Her past medical history:
Previously ankle sprain in 2020 – resolved.
Tonsilitis.
She is allergic to Penicillin.

Assessment:
Airway: Own, patent
Breathing: RR 26, Sats 98% on RA.
Circulation: HR 115 bpm, BP 90/55 mmHg.
Disability: GCS 15/15
Exposure: Temp 37.8 oC
Grace feels tired and anxious.
Grace has 2 x IVC’s inserted to both ACF’s.
She is refusing to eat, feels sad and tells you ‘Leave me alone, my life is ruined, I’ll never play sport again’

Venous Blood Gas attended shows Potassium 3mmol/L
BGL 25mmol/L
Ketones – 1mmol/L

Recommendations/Read back:
Medical orders
Routine ward assessments and observations
Strict fluid monitoring
Administer Intravenous fluids as prescribed
Commence Insulin sliding scale
MSU for MC & S
Diabetic diet and fluids as tolerated
TED stockings and DVT prophylaxis
IV Fluid orders
Intravenous compound sodium lactate (CSL) 500mls over 2 hours followed by:
Intravenous Potassium Chloride 40mmols/1000mls over 8 hours
Medication orders
Actrapid insulin (sliding scale) S/C
Insulin Glargine 10 Units S/C OD
Tazocin 4.5g IV TDS (allergic to Penicillin)

Nursing orders

Devise a plan of care for your patient.

Assessment Tasks:

Using the template provided on the separate document and, based on the handover and information above, other information included below and current reliable evidence for practice, address the following tasks.

Do not make up or assume information in relation to or about your chosen patient. Only use what you know from the information you received today.

Task 1: Assessment

Based on your chosen case scenario and in grammatically correct sentences identify:

Three (3) priority nursing assessments you would conduct at the commencement of your shift.

AND

For each assessment you have identified explain:

Why it is necessary for the patient’s condition and nursing care?
What consequences can occur if this assessment is not completed accurately?
What chart or document could you use to assist with/record your assessments?

(Approximately 400-500 words)

Task 2:

Based solely on the handover you have received and using the template provided on the separate document, complete a nursing care plan for your patient.
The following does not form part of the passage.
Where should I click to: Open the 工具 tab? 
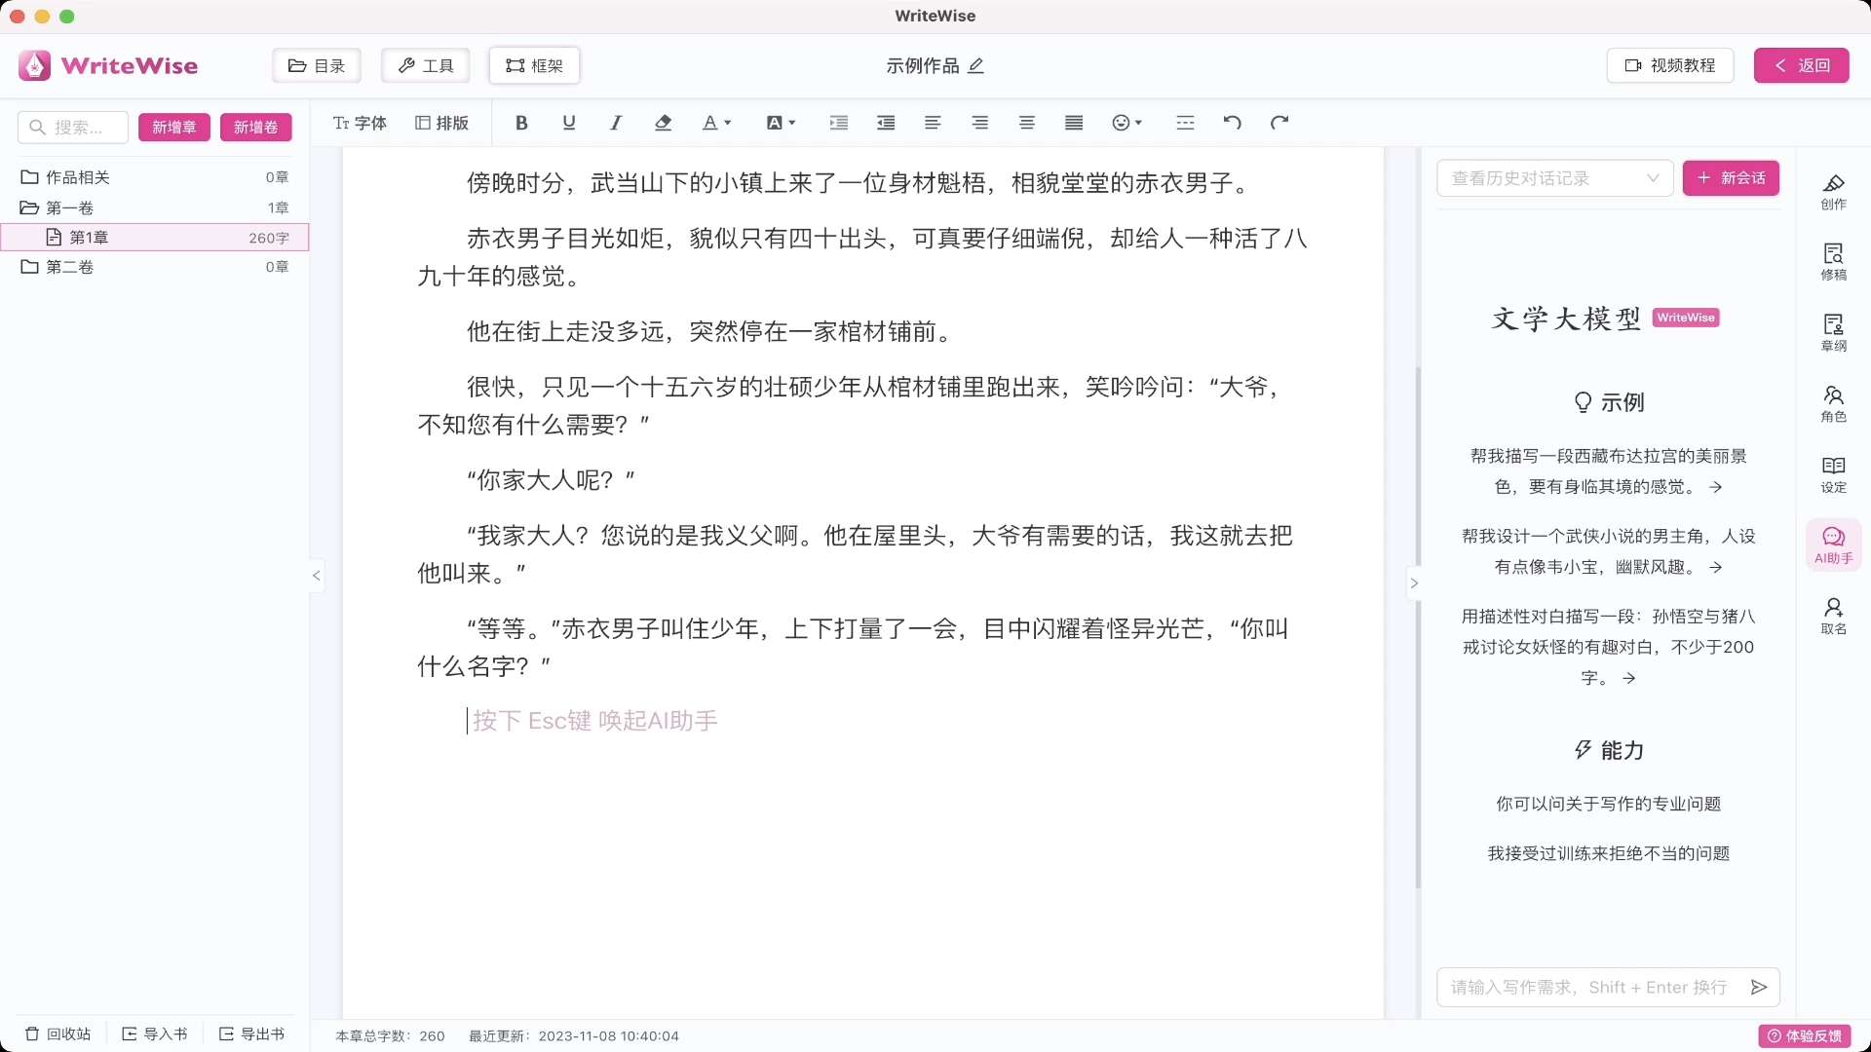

Your plan must address the physical, functional, and psychosocial aspects of care.

Three (3) nursing problems have been provided for you on the separate document. For each nursing problem on your care plan you need to identify;

What it is related to?
Goal of care
Interventions
Rationales for interventions
Evaluation

Notes for Task 2 only

Dot points may be used in the care plan template.
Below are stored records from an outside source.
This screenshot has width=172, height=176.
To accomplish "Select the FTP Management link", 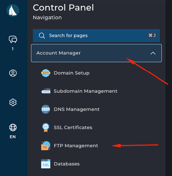I will [x=76, y=146].

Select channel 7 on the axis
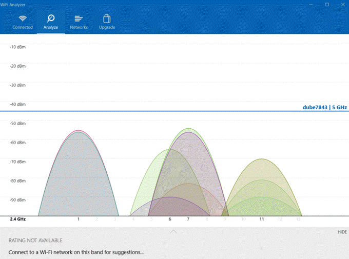pyautogui.click(x=188, y=219)
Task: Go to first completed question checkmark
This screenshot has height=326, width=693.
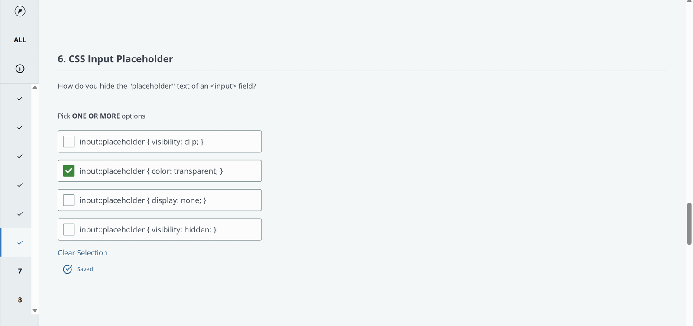Action: (x=20, y=99)
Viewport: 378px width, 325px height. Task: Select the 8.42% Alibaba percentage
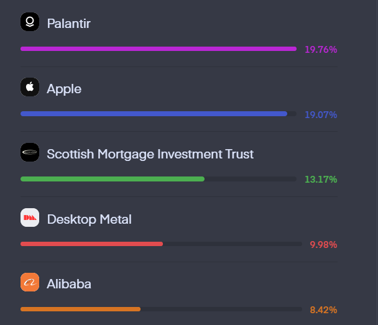pyautogui.click(x=323, y=310)
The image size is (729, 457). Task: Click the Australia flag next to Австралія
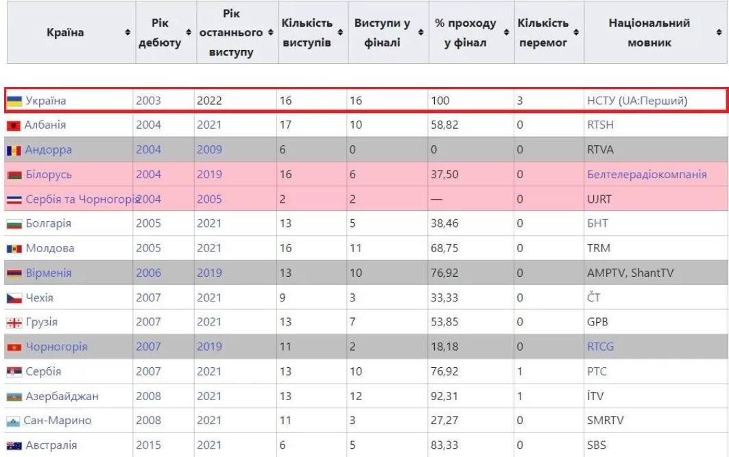tap(14, 445)
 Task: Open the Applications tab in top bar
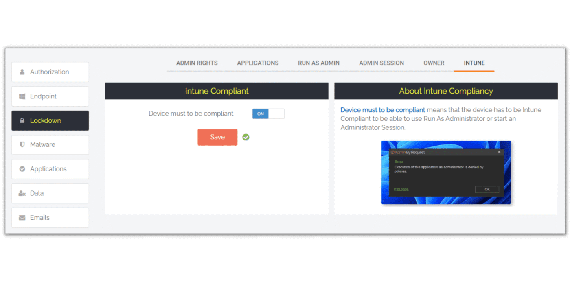coord(258,63)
Appropriate professional language must be used – legally recognised abbreviations may be used in this task (care plan) but a KEY with full terminology must be provided after the assignment references – key will be excluded from word count tally.

Rationales must be appropriately referenced (Only rationales need referencing in the care plan)
(Approximately 400 words)

Task 3: Patient education

Discharge planning

An important aspect of nursing practice is to effectively and succinctly communicate relevant information related to ongoing disease management or prevention of reinfection or deterioration on discharge.

Patient education and discharge planning starts on admission and you need to provide your patient with education during your shift in preparation for discharge home.

Explain two (2) important points/topics you will need to include in your patient’s preparation for discharge to aid healing and prevent further illness. For each education point identified provide:

One (1) strategy to assist your patient to implement the education into their daily routine.

(Approximately 400 words)

Task 4: Medication

Calculate the hourly rate of the compound sodium lactate and the sodium chloride infusions. List the formula that you used.

Choose two (2) medications that your patient has been prescribed (one (1) from their IV fluid order and one (1) from their medication order) and include the following in your discussion:

Describe the pharmacokinetics of the fluid/medication?
Why has your patient been prescribed this fluid/medication?

Discuss any side effects that could affect the patient.

Keep in mind that Grace is Alergic to Penicillin however is prescribed – Tazocin 4.5g IV TDS – discuss the elements of pharmacokinetics but highlight that this is either a drug error or you would not give, and state why.